# Requirement A:
In the Amazon seller RAG lesson, rewrite the part that opens with the words containing "Another action is" and closes with "increase customer satisfaction.", changing "seamless" to "smooth".
# Requirement B:
Shorten the paragraph of the Amazon seller RAG lesson that begins "Amazon sellers can take several actions" and keep its main facts.
# Requirement C:
In the Amazon seller RAG lesson, what temperature is the gpt-3.5-turbo model set to?

START Source extract

# Lesson 1: Advanced RAG Pipeline

In [1]:
import os
import openai
import torch

from dotenv import load_dotenv, find_dotenv
_ = load_dotenv(find_dotenv()) # read local .env file
openai.api_key = os.environ['OPENAI_API_KEY']

In [12]:
from llama_index import SimpleDirectoryReader
documents = SimpleDirectoryReader(input_files=["../data/amazon-seller-guide.pdf"]).load_data()

In [13]:
print(type(documents), "\n")
print(len(documents), "\n")
print(type(documents[0]))
print(documents[0])

<class 'list'> 

29 

<class 'llama_index.schema.Document'>
Doc ID: 40b9d840-0b0d-4e75-841b-cddbc15910e0
Text: ARTICLE 1: Amazon Keyword Tips: 7 Mistakes New FBA Sellers Make
Amazon keyword research is the bread and butter of any successful
product-selling campaign. Get it right, and you put your product in
front of the right audience with the proper phases you’ve optimized.
However, getting it wrong is a fast track to a frustrating Amazon
journey, even ...


## Basic RAG pipeline

In [14]:
from llama_index import Document

document = Document(text="\n\n".join([doc.text for doc in documents]))

In [15]:
from llama_index import VectorStoreIndex
from llama_index import ServiceContext
from llama_index.llms import OpenAI

llm = OpenAI(model="gpt-3.5-turbo", temperature=0.1)
service_context = ServiceContext.from_defaults(llm=llm, embed_model="local:BAAI/bge-small-en-v1.5")
index = VectorStoreIndex.from_documents([document],service_context=service_context)

In [16]:
query_engine = index.as_query_engine()

In [18]:
response = query_engine.query("What are some actions that Amazon seller can take to improve their performance?")
print(str(response))

Amazon sellers can take several actions to improve their performance. One action is to actively request reviews from customers using Amazon's approved methods, such as the "Request a Review" button on the manage orders page or automated review request tools like Helium 10's Follow-Up. By prompting customers to leave reviews, sellers can increase their review count and enhance their visibility on the competitive Amazon marketplace.

Another action is to prioritize exceptional customer experiences. By providing a seamless post-purchase journey and consistently delivering products that meet or exceed customer expectations, sellers can incentivize buyers to share their positive experiences through reviews. This can help build a reputable brand and increase customer satisfaction.

Additionally, sellers should effectively manage negative seller feedback. While negative reviews on product listings are difficult to remove, negative seller feedback can be removed by following the steps outlined

## Evaluation setup using TruLens

In [22]:
eval_questions = []
with open('../data/eval_questions.txt', 'r') as file:
    for line in file:
        # Remove newline character and convert to integer
        item = line.strip()
        print(item)
        eval_questions.append(item)

END Source extract
START Data to examine

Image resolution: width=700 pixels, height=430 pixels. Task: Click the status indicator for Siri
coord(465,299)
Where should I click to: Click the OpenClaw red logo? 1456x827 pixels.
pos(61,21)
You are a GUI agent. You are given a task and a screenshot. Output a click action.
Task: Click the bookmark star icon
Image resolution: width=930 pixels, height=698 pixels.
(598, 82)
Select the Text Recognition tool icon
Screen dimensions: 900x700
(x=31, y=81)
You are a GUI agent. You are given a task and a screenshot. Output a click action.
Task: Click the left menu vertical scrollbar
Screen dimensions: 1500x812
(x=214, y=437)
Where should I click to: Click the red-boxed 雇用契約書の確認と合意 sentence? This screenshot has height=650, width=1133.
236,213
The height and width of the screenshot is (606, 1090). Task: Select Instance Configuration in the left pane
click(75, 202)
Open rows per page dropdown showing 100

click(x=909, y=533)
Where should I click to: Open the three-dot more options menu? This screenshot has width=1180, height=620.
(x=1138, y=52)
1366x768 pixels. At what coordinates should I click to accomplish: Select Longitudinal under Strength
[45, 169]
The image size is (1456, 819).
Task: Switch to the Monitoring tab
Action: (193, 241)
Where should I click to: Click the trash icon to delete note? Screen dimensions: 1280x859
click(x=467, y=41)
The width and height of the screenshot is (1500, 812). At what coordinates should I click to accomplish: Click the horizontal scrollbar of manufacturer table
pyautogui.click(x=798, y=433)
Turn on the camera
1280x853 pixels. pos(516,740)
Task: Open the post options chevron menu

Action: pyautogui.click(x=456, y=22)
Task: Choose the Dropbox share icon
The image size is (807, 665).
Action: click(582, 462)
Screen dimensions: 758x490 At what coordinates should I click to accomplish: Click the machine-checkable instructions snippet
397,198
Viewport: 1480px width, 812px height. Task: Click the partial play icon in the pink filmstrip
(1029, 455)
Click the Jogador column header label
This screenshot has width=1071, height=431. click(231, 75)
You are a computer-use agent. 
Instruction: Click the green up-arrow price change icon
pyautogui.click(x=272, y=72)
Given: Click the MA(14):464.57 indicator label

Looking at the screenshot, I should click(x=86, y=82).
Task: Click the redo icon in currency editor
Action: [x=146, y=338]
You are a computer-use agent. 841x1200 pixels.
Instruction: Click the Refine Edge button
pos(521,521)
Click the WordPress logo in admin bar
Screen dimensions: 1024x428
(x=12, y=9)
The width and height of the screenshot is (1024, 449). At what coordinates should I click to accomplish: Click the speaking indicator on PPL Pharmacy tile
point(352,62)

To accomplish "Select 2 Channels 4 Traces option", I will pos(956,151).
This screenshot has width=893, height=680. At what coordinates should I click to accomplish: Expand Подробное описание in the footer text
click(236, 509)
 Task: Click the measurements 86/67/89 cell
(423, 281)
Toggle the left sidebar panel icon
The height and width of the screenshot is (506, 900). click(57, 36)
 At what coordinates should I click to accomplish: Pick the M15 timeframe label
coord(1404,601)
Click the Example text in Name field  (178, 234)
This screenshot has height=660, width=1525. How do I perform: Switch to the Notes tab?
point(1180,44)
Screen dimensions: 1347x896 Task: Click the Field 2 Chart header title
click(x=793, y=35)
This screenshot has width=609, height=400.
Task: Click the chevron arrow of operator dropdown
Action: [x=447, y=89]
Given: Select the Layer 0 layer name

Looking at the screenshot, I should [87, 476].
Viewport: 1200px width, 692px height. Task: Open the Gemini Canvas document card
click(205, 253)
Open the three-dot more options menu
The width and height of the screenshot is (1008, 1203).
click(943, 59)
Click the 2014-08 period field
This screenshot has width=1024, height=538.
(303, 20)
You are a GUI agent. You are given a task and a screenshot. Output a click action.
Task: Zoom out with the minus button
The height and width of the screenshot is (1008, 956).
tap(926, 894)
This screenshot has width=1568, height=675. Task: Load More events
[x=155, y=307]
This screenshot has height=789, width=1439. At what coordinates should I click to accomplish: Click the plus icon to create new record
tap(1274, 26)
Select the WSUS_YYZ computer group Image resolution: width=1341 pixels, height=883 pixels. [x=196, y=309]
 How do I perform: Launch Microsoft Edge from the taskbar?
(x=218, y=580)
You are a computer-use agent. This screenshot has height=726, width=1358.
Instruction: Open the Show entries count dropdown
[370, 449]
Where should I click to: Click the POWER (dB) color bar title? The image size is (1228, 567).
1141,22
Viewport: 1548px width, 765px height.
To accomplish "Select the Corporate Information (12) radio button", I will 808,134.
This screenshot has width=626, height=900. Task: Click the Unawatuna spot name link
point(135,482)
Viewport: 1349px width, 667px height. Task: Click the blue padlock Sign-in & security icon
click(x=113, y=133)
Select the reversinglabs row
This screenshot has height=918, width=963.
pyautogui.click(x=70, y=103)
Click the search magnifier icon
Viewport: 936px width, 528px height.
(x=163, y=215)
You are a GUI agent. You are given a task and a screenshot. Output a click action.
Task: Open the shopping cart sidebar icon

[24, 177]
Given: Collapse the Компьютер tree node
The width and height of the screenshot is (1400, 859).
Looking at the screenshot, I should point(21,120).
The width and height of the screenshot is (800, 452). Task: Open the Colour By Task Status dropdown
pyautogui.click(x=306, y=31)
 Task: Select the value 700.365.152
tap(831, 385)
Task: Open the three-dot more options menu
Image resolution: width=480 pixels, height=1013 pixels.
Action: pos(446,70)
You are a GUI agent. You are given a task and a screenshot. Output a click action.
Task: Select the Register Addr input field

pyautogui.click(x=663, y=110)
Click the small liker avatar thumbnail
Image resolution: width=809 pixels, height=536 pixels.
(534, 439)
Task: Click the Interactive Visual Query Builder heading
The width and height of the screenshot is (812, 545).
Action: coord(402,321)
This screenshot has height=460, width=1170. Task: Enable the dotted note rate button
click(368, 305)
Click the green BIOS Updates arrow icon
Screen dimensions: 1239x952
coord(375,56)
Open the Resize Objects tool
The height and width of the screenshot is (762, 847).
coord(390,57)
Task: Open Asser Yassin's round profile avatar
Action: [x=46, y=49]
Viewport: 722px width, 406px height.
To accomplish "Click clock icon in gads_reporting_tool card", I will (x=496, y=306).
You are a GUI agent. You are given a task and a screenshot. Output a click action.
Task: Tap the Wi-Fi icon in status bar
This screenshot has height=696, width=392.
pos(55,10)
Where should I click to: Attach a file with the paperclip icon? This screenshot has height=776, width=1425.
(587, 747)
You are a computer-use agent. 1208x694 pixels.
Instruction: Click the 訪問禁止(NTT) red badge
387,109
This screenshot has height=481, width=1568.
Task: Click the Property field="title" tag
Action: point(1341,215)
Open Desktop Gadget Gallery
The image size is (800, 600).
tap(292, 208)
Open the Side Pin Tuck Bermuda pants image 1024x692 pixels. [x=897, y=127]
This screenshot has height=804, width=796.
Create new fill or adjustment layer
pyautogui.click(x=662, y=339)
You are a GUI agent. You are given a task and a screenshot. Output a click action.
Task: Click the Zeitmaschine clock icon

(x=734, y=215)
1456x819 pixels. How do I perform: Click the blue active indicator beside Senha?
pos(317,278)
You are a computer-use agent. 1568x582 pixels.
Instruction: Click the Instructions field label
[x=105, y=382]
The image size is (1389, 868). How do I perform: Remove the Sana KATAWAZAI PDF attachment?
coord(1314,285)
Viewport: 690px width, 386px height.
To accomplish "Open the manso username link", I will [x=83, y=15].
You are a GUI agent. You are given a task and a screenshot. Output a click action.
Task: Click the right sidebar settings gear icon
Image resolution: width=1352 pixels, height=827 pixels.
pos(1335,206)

END Data to examine

# Worked solution A:
Another action is to prioritize exceptional customer experiences. By providing a smooth post-purchase journey and consistently delivering products that meet or exceed customer expectations, sellers can incentivize buyers to share their positive experiences through reviews. This can help build a reputable brand and increase customer satisfaction.

# Worked solution B:
Amazon sellers can boost their performance by actively asking customers for reviews through Amazon's approved methods. These include the "Request a Review" button on the manage orders page and automated tools like Helium 10's Follow-Up. More reviews raise a seller's visibility on the competitive marketplace.

# Worked solution C:
0.1